Work instructions → Unless a line falls after the one with "Task: Check the", retype it exactly from the records below; leave out all pictures.

Excerpts from a dataset:
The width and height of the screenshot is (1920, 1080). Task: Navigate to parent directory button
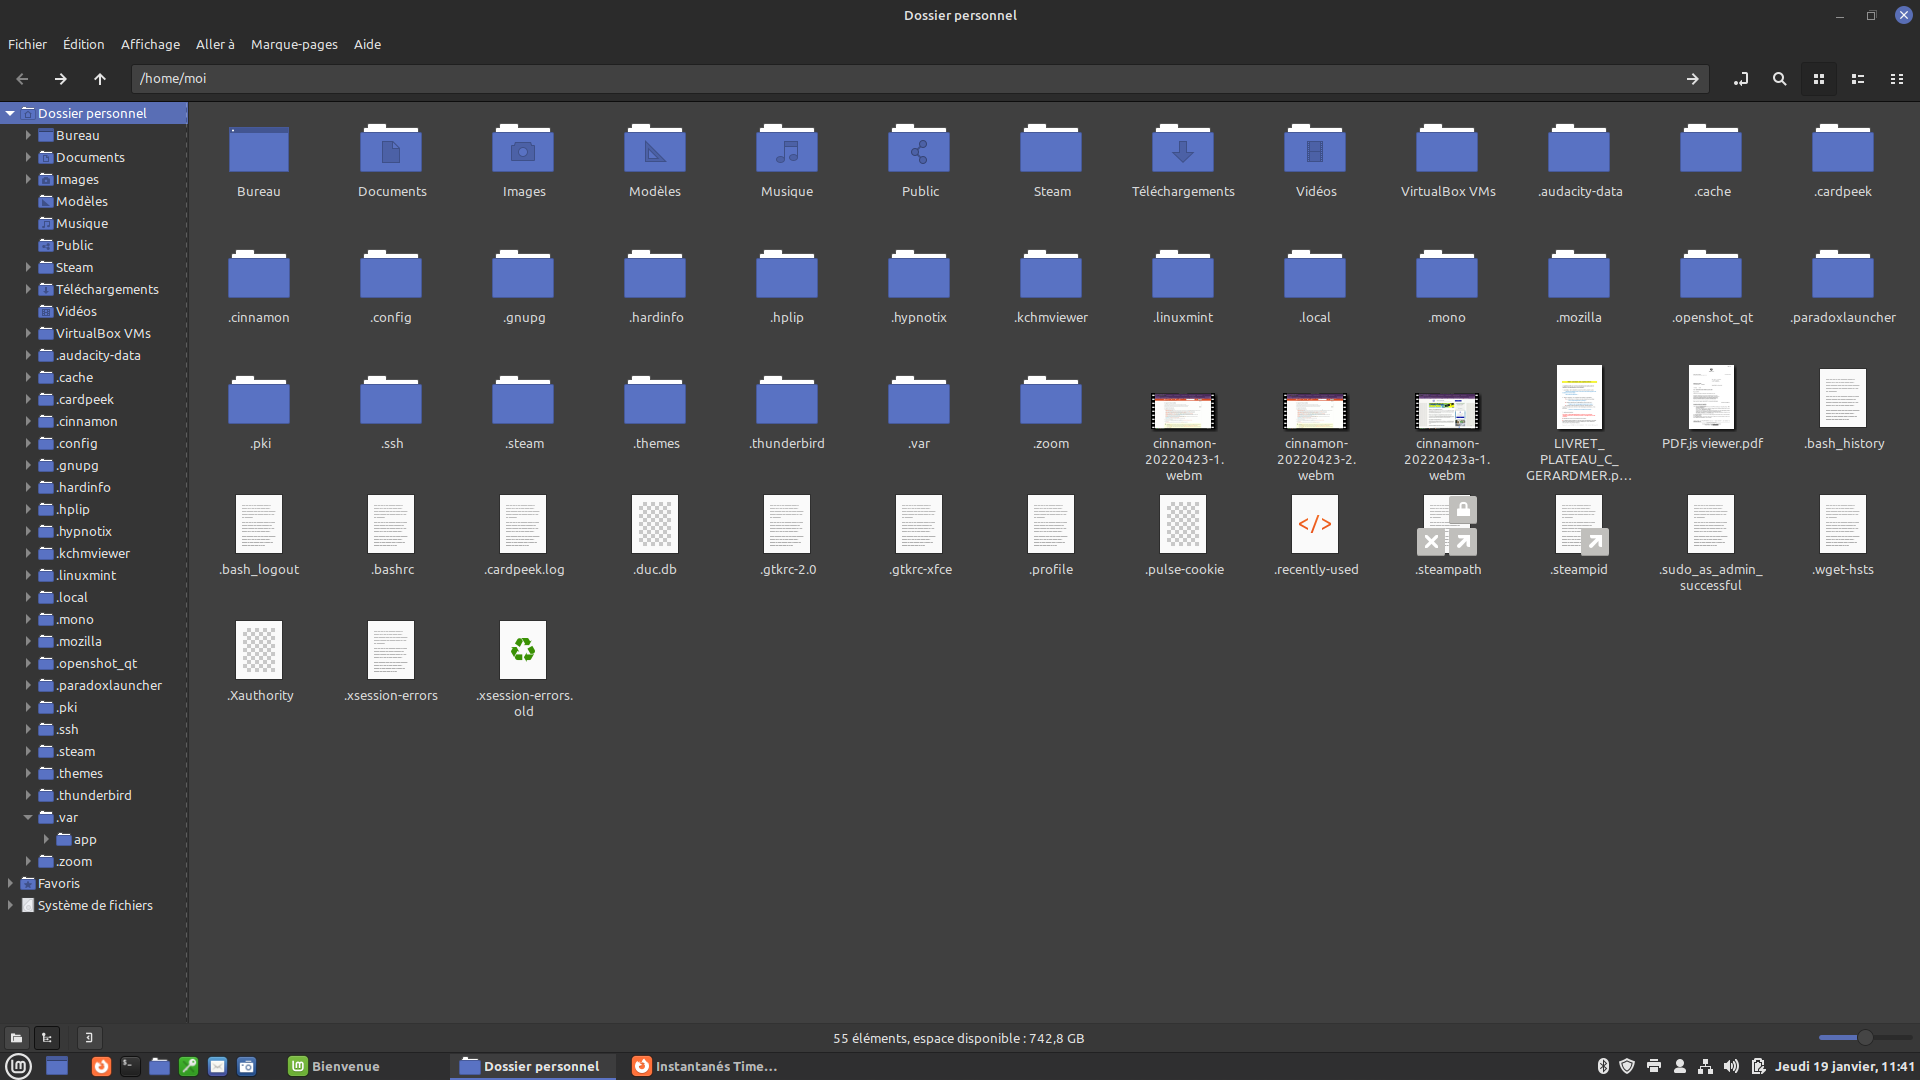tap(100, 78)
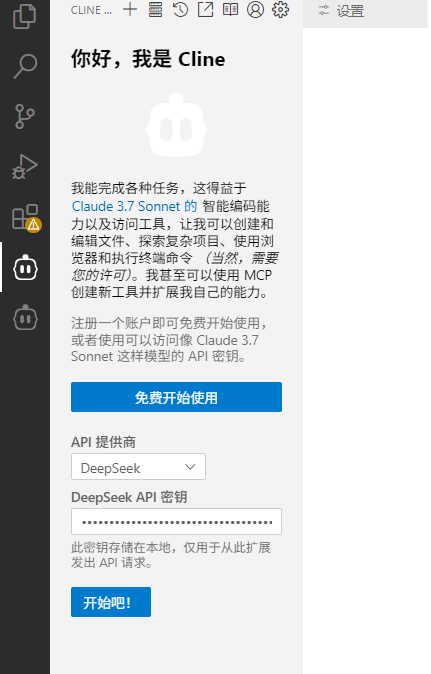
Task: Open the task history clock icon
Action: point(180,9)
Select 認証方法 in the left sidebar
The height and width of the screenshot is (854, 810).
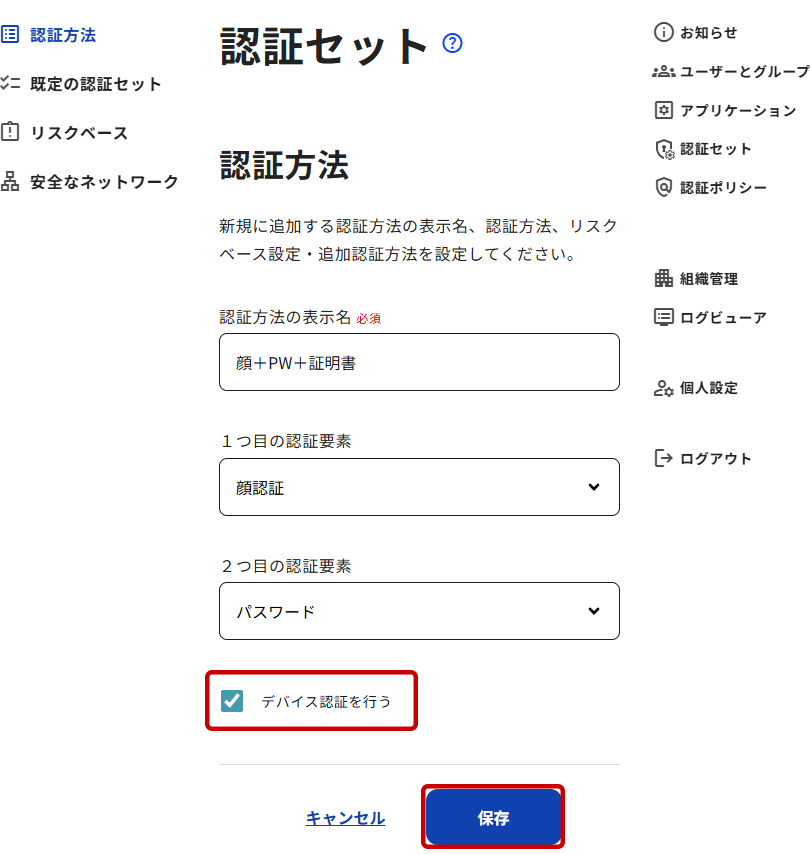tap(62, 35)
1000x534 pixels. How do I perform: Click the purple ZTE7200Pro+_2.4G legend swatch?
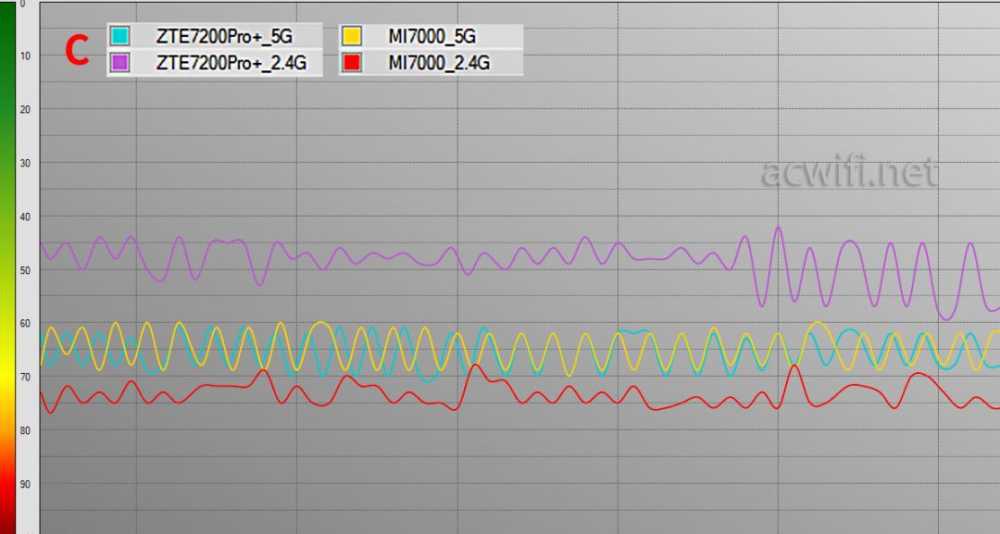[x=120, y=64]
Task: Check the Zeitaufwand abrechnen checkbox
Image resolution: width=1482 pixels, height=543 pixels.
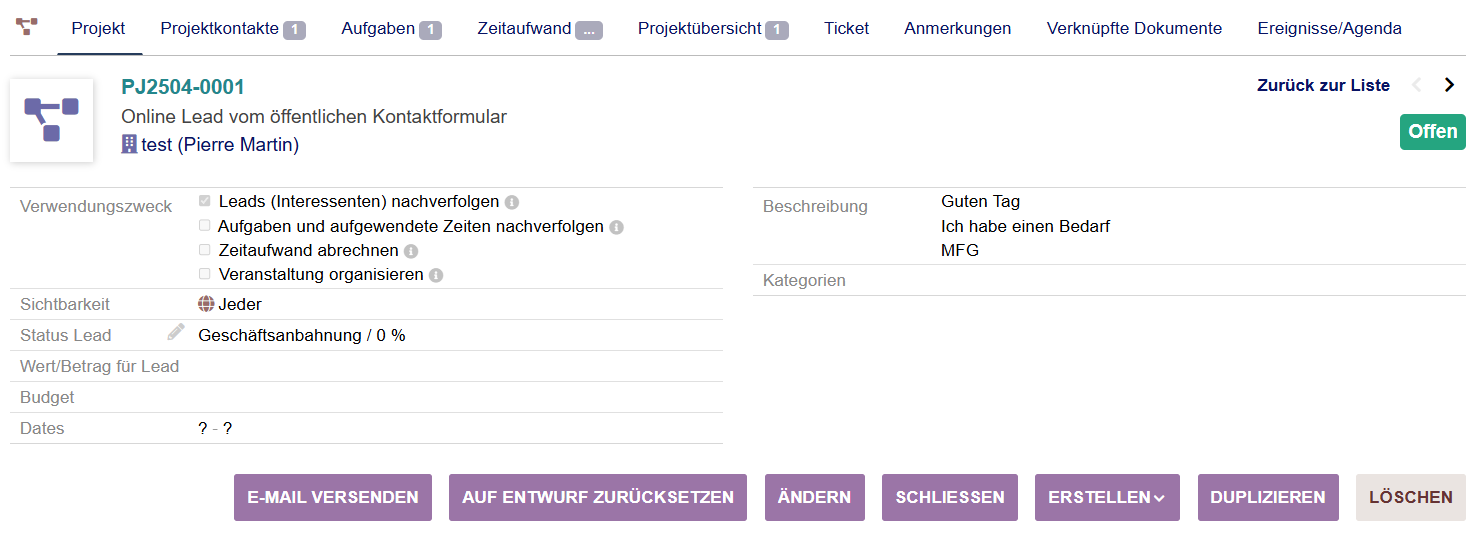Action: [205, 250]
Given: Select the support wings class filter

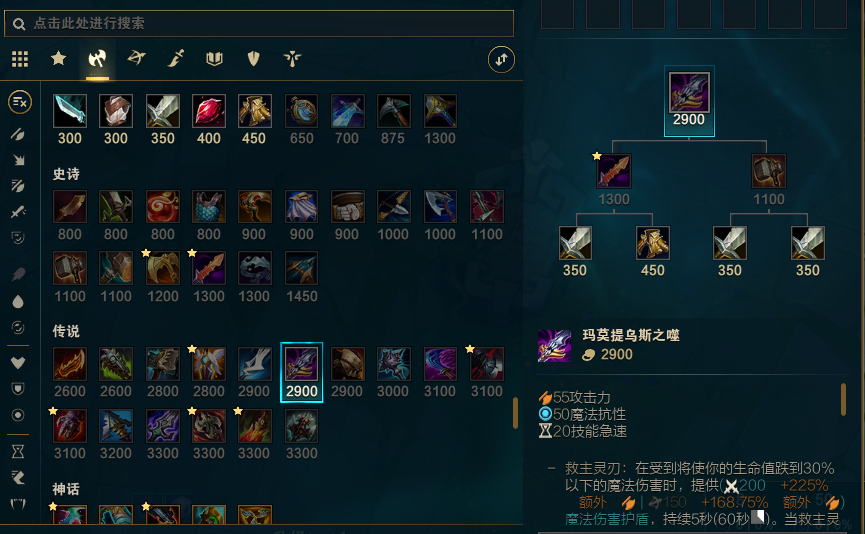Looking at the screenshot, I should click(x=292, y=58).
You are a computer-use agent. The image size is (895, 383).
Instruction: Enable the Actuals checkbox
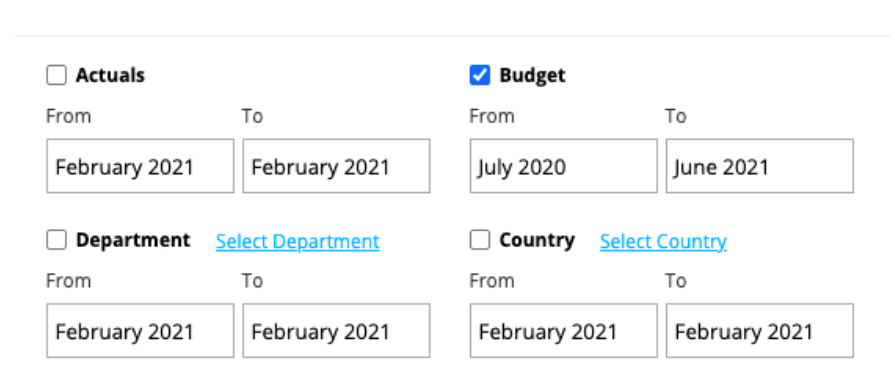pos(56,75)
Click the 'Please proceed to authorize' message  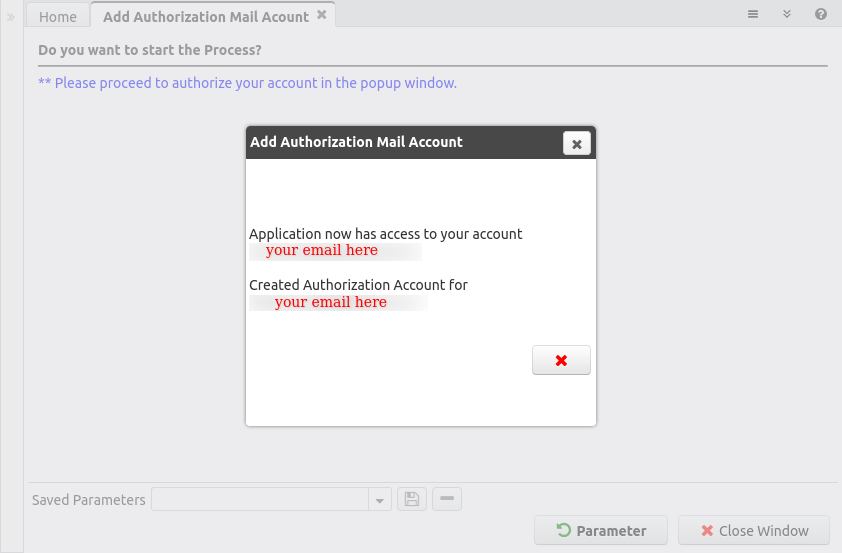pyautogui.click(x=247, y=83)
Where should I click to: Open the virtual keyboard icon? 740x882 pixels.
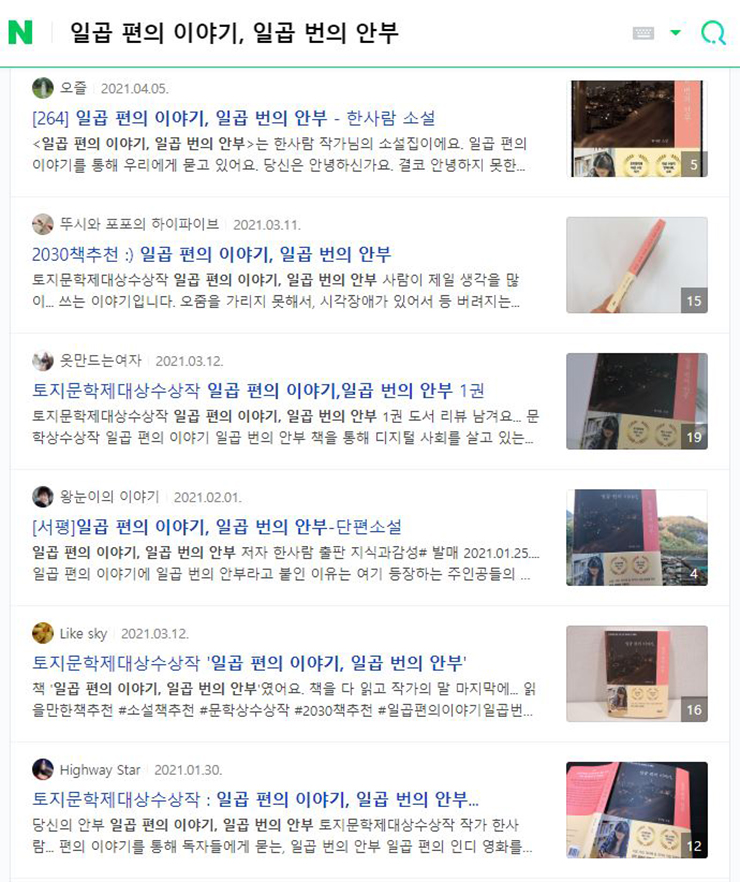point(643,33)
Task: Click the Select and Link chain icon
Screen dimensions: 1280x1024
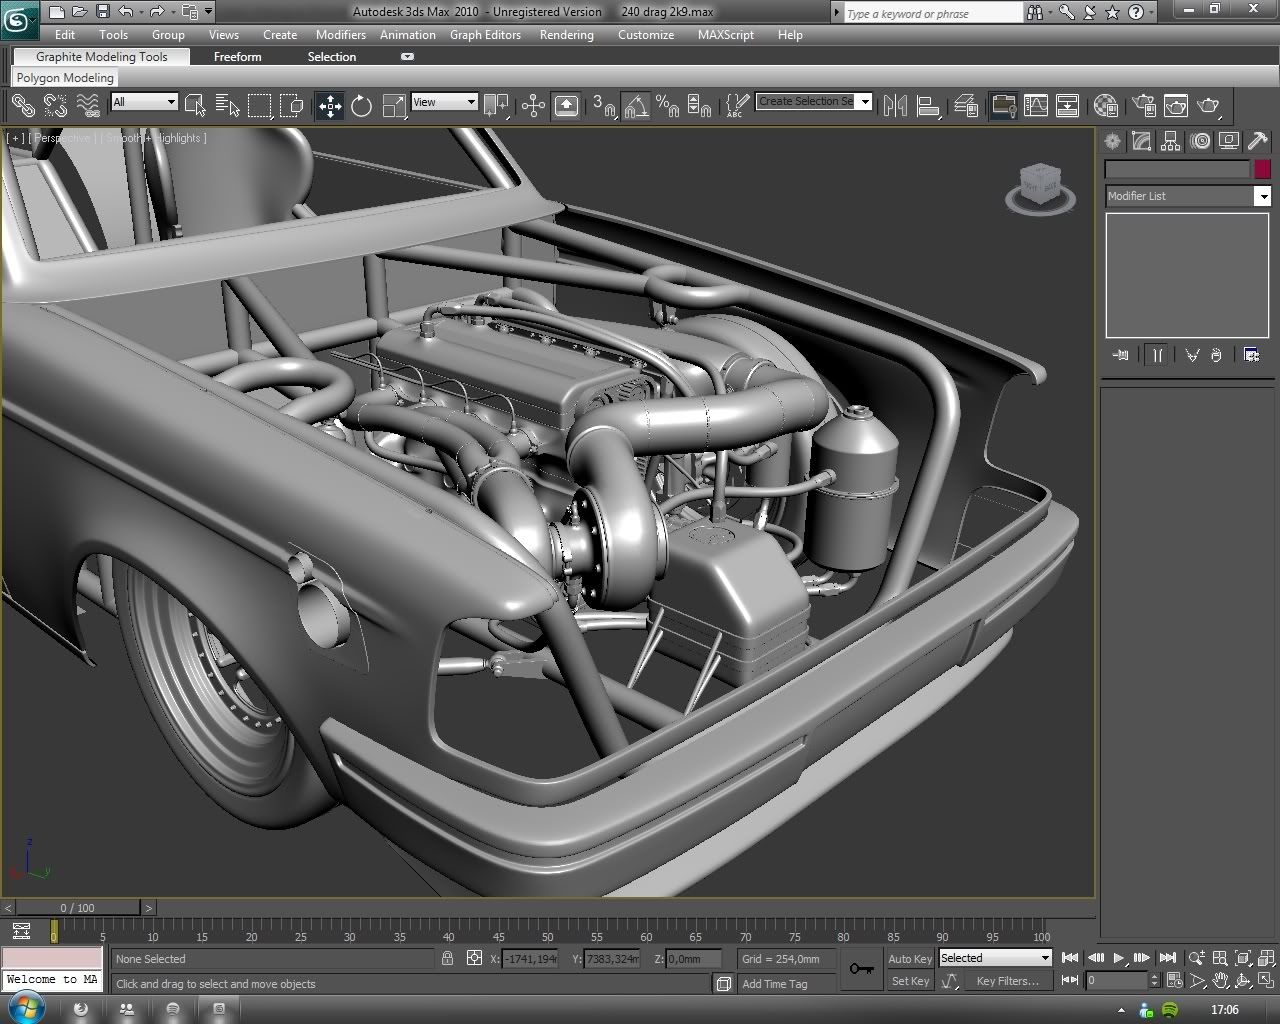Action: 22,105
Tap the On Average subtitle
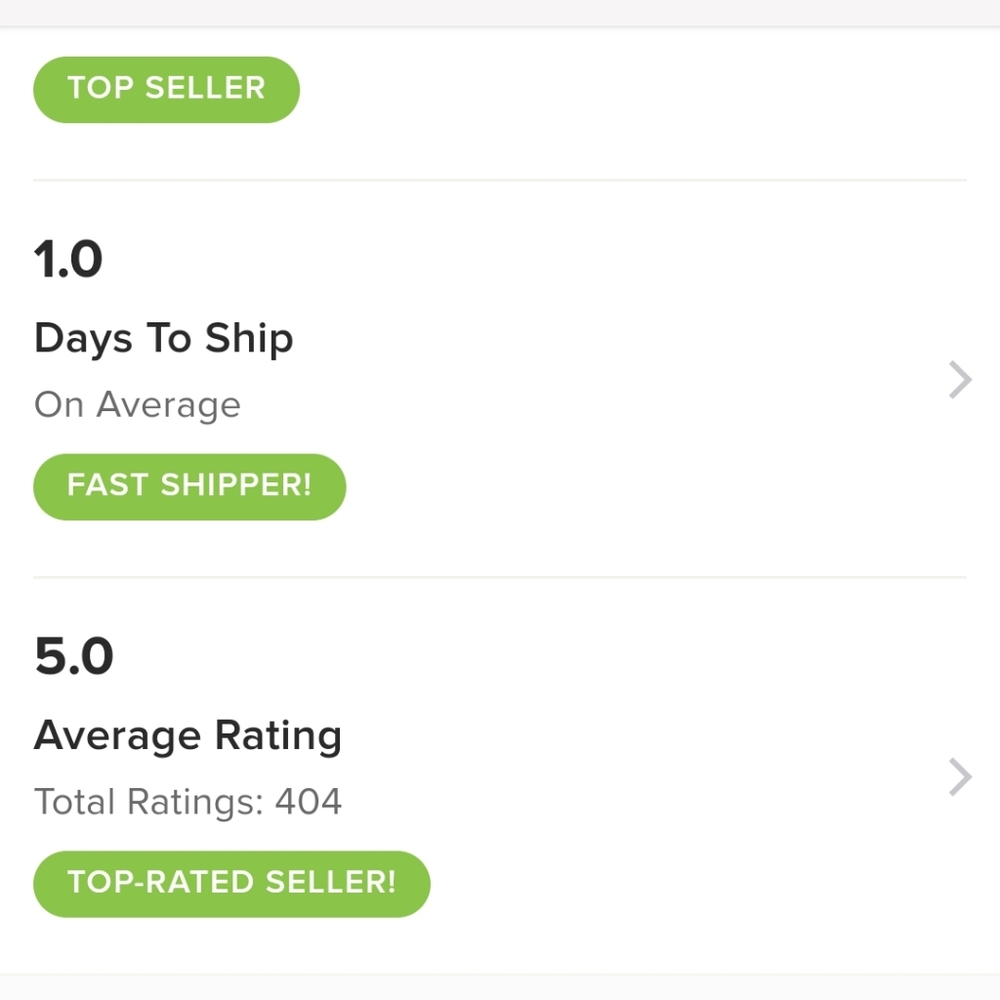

The answer →
The width and height of the screenshot is (1920, 1080). Task: Navigate to parent directory button
tap(100, 78)
Task: Open the task history clock icon
Action: point(180,9)
Select 認証方法 in the left sidebar
The height and width of the screenshot is (854, 810).
tap(62, 35)
1000x534 pixels. How do I perform: Click the purple ZTE7200Pro+_2.4G legend swatch?
[x=120, y=64]
Task: Check the Zeitaufwand abrechnen checkbox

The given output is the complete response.